Collected data
"""

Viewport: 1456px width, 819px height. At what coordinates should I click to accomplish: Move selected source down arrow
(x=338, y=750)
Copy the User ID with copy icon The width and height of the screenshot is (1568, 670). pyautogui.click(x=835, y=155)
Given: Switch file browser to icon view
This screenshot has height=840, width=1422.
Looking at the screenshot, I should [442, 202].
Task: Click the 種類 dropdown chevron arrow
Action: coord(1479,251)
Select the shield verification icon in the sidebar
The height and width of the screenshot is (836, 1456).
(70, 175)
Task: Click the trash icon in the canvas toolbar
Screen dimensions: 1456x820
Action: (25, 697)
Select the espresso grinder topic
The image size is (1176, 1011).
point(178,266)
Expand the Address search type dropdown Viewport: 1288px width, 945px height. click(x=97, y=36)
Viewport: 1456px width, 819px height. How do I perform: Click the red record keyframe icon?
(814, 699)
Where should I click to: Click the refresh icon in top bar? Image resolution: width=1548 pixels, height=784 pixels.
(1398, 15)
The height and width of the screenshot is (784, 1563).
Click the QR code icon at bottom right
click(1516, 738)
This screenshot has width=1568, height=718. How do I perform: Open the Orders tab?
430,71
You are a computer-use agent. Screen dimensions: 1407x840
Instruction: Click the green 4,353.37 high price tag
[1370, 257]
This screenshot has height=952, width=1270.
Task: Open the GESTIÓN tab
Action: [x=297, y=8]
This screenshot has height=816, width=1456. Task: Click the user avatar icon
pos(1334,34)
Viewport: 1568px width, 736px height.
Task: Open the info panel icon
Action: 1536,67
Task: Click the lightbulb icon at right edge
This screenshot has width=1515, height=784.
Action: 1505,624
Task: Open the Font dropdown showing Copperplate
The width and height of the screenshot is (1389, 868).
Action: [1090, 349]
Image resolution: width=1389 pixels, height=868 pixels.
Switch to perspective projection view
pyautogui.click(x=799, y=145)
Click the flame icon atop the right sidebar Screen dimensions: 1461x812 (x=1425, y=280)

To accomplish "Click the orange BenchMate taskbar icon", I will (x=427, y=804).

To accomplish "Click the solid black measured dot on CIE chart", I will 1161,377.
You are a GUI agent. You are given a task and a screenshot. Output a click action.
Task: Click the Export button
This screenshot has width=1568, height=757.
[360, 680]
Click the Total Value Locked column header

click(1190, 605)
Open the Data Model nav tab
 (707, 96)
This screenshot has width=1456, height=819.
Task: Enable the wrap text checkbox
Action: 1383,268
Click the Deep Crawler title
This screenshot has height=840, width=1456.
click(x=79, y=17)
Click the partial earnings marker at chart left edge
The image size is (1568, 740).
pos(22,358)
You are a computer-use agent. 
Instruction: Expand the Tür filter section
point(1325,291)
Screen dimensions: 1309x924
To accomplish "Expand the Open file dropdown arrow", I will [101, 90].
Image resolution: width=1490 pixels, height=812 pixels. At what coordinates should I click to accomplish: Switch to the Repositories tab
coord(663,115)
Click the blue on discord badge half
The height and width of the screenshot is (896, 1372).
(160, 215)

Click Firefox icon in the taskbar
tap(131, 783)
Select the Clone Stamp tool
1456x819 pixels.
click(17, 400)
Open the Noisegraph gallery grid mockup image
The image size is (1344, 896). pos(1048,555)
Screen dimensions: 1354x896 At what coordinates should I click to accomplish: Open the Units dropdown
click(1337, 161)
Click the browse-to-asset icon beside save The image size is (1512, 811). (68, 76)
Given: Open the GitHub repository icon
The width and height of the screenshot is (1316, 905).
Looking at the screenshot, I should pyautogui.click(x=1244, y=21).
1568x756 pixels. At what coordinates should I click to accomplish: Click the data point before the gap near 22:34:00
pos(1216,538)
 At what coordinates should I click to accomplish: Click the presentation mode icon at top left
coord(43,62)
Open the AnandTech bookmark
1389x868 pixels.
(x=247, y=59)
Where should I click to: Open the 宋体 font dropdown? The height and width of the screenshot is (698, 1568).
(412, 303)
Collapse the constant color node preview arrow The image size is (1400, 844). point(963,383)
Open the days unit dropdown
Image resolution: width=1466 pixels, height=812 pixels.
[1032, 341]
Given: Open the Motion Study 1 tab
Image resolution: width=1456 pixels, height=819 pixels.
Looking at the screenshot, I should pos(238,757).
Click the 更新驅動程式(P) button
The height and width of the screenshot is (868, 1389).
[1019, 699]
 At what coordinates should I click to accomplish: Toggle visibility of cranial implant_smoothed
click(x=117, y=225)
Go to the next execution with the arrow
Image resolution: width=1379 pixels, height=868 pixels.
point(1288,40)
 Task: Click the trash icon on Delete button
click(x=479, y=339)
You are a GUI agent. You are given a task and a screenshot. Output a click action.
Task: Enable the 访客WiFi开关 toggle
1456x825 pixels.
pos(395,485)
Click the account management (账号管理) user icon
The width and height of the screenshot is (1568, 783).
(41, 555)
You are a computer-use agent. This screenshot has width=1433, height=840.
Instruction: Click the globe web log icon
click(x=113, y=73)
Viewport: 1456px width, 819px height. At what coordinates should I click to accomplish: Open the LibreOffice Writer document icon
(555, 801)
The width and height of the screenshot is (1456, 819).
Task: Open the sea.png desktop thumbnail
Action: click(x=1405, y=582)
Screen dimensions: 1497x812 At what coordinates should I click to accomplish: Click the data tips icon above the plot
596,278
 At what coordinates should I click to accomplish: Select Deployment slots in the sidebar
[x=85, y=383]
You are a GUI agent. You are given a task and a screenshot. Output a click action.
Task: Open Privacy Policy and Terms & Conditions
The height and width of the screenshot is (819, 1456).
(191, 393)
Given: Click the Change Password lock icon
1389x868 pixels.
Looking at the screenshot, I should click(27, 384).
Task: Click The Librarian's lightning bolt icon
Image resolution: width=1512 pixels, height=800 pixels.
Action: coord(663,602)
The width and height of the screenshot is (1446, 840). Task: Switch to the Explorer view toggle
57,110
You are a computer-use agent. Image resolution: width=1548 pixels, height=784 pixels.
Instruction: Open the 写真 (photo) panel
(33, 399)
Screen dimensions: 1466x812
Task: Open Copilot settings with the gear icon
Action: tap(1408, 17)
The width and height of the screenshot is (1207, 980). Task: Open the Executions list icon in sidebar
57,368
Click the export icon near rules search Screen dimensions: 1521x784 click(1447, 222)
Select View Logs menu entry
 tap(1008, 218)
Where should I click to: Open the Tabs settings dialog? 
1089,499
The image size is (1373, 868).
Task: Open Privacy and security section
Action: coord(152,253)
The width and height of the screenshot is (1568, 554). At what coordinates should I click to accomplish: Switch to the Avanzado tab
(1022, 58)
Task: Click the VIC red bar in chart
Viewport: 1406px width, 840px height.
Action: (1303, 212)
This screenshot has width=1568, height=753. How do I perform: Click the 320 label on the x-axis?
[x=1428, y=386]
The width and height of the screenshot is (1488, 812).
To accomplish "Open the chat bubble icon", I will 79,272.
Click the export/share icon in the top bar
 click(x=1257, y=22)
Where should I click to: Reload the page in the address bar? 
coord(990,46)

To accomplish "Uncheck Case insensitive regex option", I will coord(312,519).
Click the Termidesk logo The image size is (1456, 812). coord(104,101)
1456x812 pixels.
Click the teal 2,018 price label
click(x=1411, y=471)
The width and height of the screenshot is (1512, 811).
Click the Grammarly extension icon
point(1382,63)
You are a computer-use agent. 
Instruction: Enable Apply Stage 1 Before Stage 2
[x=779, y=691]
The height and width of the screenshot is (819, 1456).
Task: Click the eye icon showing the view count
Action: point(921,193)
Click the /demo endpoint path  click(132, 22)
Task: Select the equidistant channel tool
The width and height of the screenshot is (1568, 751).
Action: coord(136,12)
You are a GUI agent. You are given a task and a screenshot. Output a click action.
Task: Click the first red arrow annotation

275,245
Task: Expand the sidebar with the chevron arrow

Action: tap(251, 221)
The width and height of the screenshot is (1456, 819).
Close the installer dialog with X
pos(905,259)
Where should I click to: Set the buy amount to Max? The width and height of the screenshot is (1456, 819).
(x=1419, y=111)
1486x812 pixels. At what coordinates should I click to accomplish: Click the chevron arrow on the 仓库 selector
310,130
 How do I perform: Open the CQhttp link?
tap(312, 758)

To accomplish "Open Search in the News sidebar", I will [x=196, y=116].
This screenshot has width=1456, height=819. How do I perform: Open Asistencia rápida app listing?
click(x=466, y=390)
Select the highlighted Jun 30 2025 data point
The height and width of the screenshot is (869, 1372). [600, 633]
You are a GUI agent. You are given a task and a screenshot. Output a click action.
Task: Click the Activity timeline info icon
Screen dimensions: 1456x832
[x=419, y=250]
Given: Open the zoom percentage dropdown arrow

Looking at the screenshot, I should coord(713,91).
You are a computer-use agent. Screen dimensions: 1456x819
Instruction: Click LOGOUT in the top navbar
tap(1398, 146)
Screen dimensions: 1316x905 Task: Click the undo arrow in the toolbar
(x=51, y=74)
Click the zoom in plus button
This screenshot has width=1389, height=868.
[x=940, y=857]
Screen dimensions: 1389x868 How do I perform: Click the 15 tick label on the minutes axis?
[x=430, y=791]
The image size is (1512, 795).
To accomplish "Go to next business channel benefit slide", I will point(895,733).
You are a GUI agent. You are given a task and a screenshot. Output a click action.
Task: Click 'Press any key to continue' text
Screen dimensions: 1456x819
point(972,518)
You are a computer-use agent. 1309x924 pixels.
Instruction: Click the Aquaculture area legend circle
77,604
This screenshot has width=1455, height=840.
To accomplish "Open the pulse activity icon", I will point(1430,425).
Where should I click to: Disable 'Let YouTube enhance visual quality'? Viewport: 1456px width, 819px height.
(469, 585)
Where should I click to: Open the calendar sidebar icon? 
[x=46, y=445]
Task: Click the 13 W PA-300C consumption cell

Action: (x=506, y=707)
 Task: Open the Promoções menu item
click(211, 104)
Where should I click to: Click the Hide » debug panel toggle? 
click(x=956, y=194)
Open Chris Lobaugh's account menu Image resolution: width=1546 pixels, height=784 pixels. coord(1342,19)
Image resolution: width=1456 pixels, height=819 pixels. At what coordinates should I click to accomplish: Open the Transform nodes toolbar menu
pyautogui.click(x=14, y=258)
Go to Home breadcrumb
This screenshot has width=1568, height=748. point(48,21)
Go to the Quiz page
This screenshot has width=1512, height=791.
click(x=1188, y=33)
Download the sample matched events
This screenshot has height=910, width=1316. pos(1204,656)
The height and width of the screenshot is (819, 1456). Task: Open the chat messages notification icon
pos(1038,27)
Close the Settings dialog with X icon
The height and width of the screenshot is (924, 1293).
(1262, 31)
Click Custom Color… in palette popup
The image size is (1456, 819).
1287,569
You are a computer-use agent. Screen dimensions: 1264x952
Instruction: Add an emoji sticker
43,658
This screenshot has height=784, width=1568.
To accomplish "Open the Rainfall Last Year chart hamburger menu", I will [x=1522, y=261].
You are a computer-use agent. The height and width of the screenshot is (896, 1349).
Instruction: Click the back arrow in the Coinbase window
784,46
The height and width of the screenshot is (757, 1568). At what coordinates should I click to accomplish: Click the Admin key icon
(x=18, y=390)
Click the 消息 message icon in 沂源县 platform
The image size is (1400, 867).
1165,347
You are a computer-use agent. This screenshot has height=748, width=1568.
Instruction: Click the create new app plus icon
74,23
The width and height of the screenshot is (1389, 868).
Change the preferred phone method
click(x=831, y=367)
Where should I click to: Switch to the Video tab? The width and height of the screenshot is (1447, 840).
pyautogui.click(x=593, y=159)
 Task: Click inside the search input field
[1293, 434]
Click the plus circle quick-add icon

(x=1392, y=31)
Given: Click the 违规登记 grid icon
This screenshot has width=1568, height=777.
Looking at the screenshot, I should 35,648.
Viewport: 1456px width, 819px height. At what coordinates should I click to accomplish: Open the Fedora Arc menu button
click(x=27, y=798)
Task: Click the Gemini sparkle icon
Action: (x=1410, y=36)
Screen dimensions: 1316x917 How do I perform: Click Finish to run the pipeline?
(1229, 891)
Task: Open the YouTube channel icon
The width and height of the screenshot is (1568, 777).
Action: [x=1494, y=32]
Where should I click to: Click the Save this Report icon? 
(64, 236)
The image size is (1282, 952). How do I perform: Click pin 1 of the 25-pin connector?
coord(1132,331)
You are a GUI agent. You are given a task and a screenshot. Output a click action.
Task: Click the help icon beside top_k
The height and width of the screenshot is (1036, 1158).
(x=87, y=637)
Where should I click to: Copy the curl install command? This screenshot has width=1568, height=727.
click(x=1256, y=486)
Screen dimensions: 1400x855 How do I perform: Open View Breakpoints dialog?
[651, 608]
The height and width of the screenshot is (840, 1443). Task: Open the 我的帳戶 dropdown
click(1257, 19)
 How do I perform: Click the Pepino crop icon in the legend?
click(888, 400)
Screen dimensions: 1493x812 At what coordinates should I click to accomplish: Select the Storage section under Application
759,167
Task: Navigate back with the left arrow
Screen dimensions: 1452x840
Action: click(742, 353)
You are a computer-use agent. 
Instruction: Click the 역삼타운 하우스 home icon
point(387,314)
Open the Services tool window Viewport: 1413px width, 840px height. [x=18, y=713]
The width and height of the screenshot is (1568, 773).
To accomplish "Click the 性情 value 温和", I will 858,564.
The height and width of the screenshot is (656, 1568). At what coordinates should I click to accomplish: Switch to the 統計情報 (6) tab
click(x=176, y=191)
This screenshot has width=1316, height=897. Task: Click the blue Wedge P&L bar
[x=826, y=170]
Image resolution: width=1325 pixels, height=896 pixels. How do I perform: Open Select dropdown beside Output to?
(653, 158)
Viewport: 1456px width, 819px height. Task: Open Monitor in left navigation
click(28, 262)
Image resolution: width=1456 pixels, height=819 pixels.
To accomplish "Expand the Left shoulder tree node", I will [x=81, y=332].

"""

▶ [TASK BRIEF]: Looking over the records, find each line with the word "account" and copy it.

▶ [EXERCISE ANSWER]:
Click the account management (账号管理) user icon
Open Chris Lobaugh's account menu Image resolution: width=1546 pixels, height=784 pixels. coord(1342,19)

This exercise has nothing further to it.